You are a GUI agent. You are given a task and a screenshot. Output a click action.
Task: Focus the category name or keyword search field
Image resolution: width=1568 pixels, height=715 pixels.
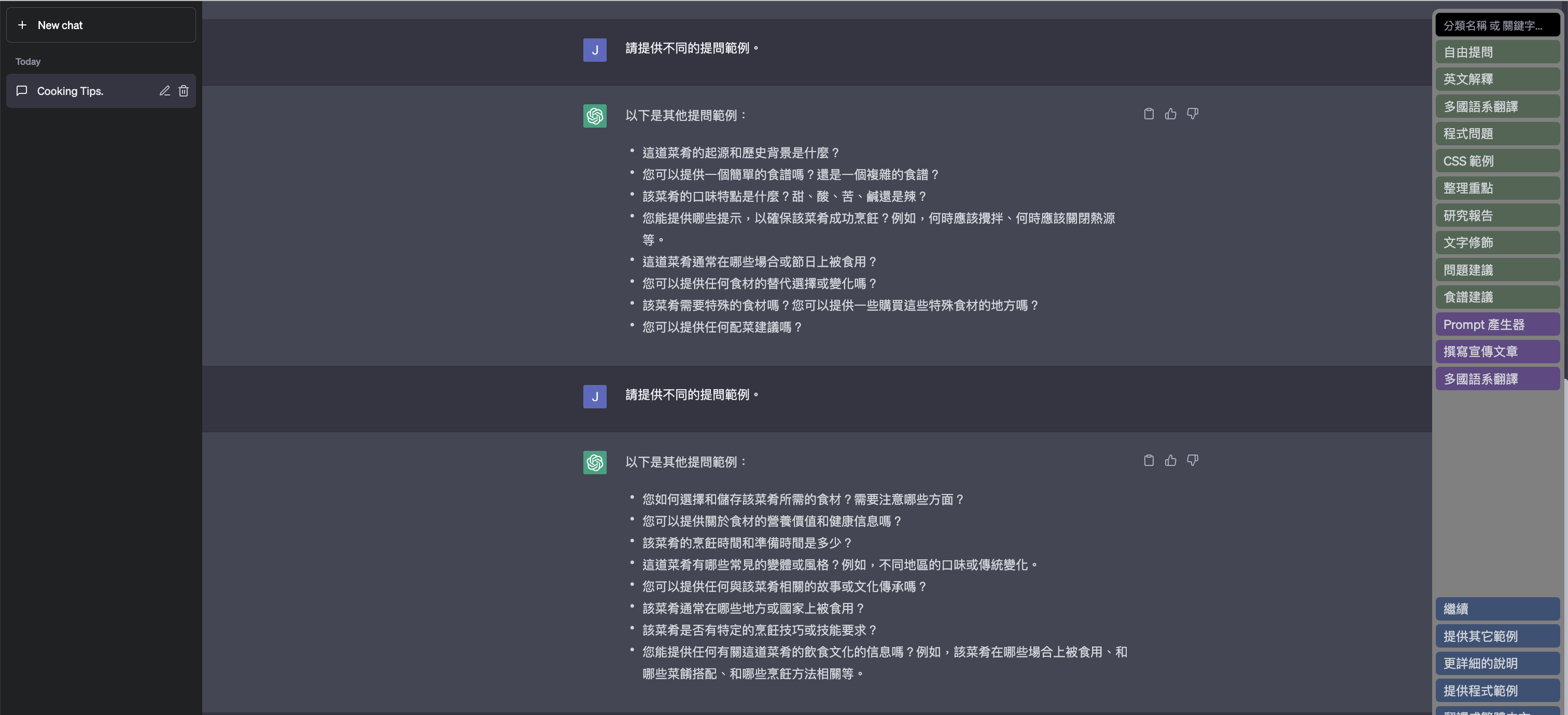point(1497,25)
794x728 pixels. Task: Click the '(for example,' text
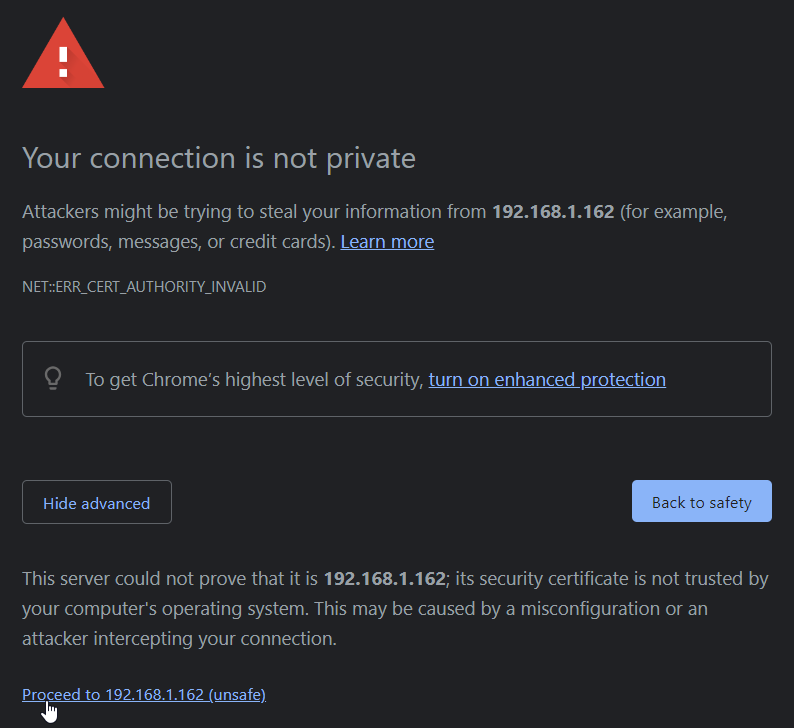pyautogui.click(x=675, y=212)
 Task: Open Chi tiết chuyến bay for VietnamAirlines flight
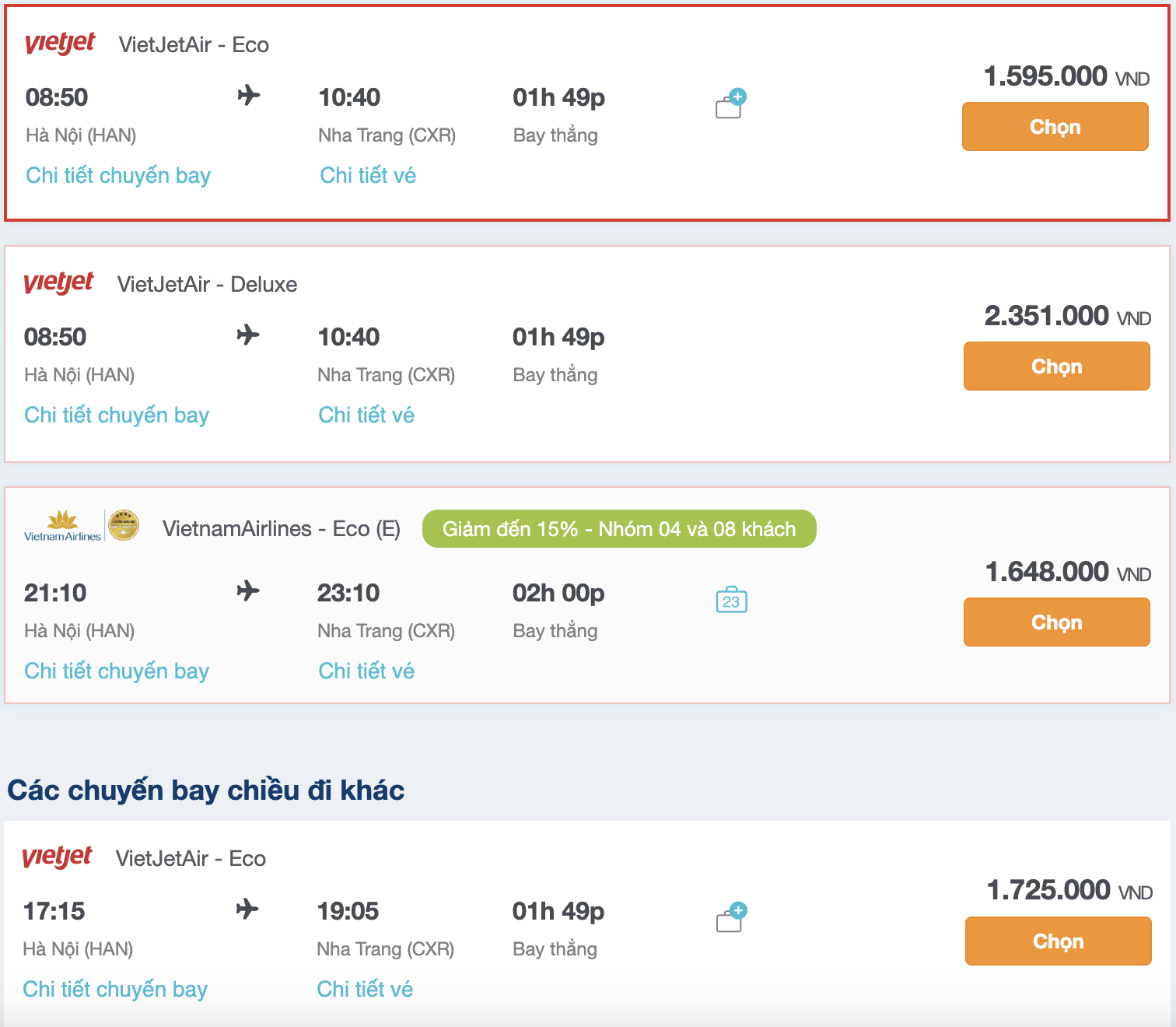click(117, 670)
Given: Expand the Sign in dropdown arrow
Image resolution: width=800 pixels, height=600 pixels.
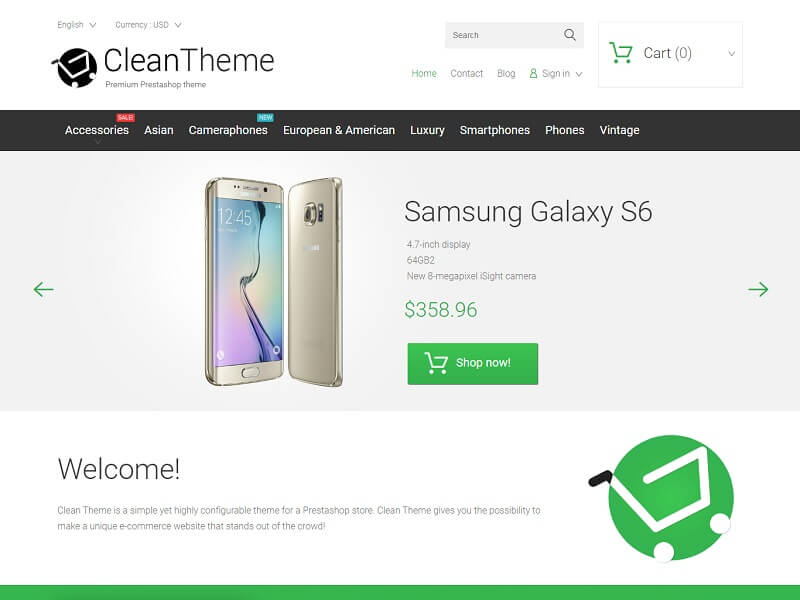Looking at the screenshot, I should [579, 74].
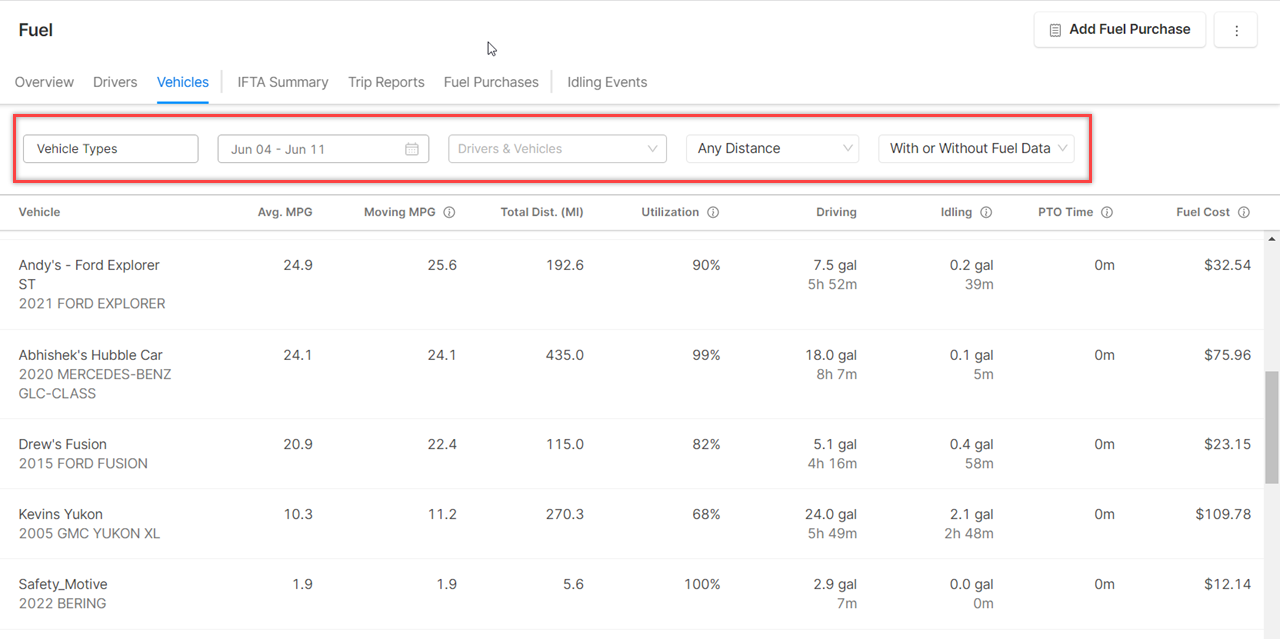Click info icon next to Idling

986,212
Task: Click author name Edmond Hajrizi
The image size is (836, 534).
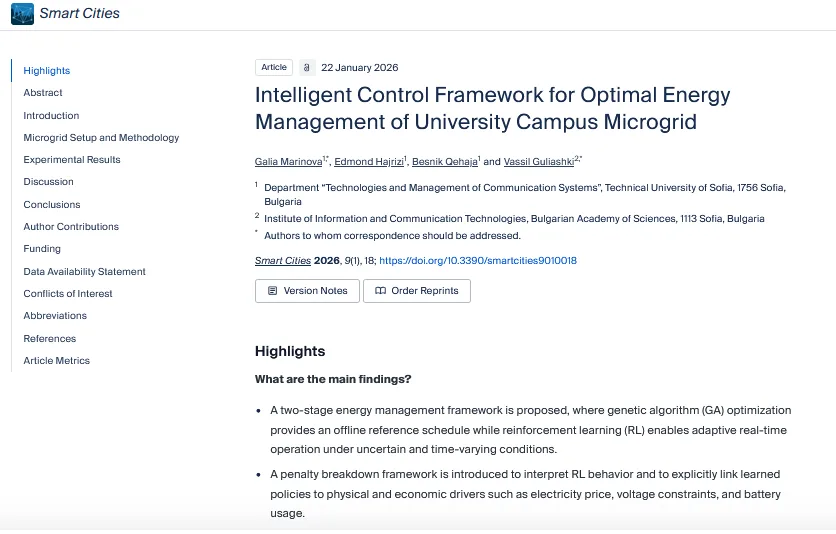Action: (x=369, y=161)
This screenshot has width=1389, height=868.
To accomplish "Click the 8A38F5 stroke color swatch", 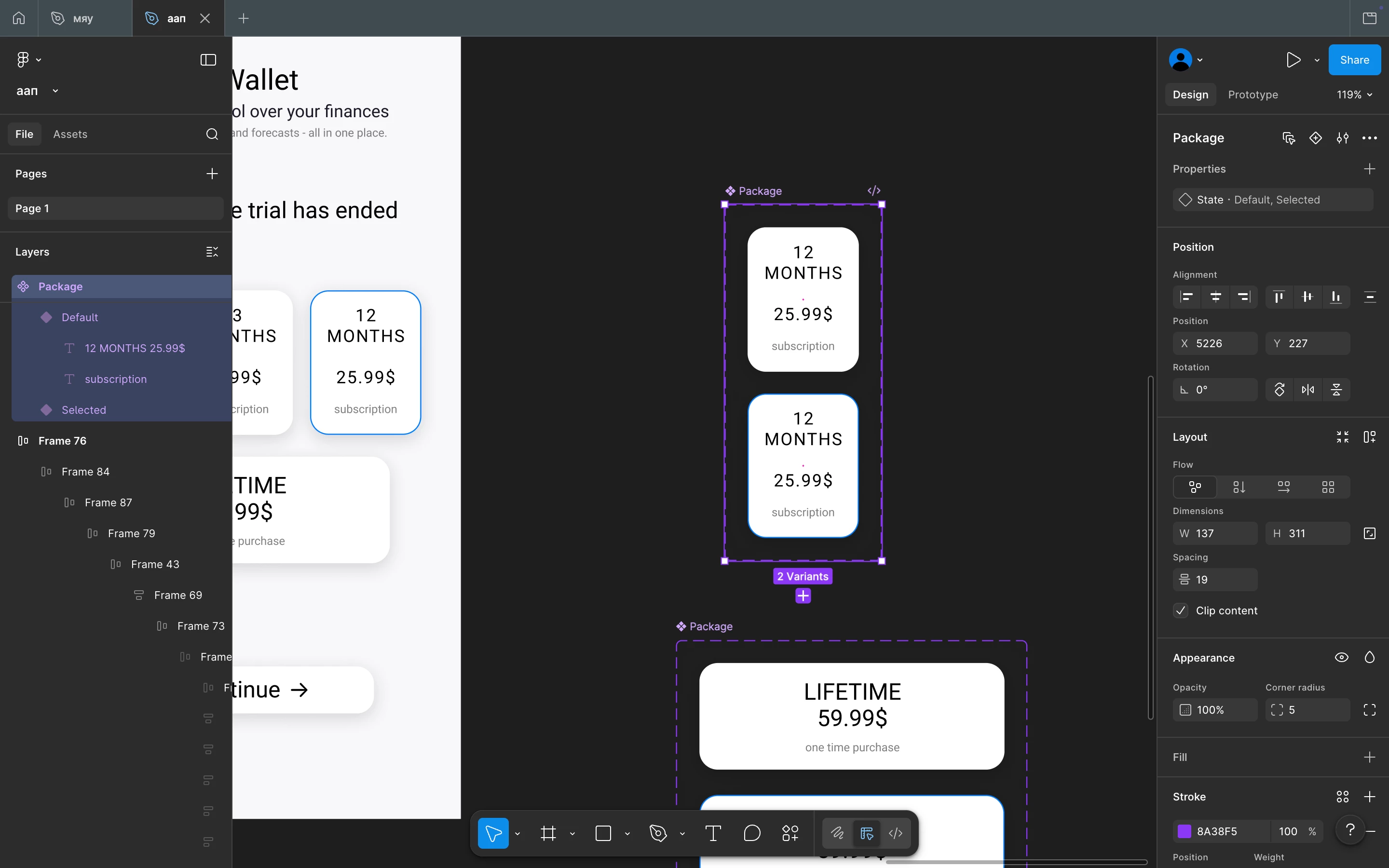I will pos(1184,831).
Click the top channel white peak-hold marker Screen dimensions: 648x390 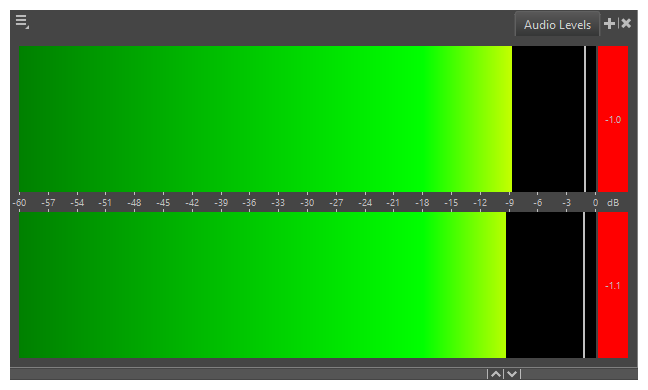585,119
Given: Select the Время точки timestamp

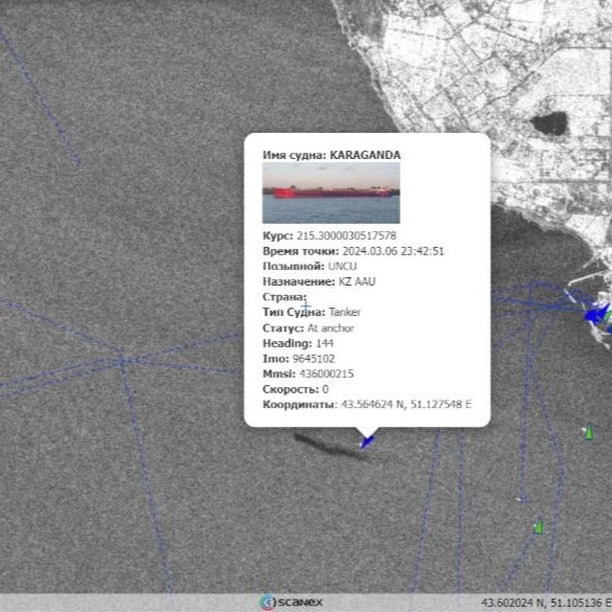Looking at the screenshot, I should 393,251.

**Task**
Update the records from the beginning through the line containing "click(117, 670)", inclusive, replacing "screenshot" with "screen image" and keeping everything else the same. Leave the pictures out of your answer.

**Answer to this problem**
You are a GUI agent. You are given a task and a screen image. Output a click action.
Task: Focus the category name or keyword search field
Image resolution: width=1568 pixels, height=715 pixels.
point(1497,25)
794x728 pixels. Task: Click the '(for example,' text
pyautogui.click(x=675, y=212)
 Task: Open Chi tiết chuyến bay for VietnamAirlines flight
click(117, 670)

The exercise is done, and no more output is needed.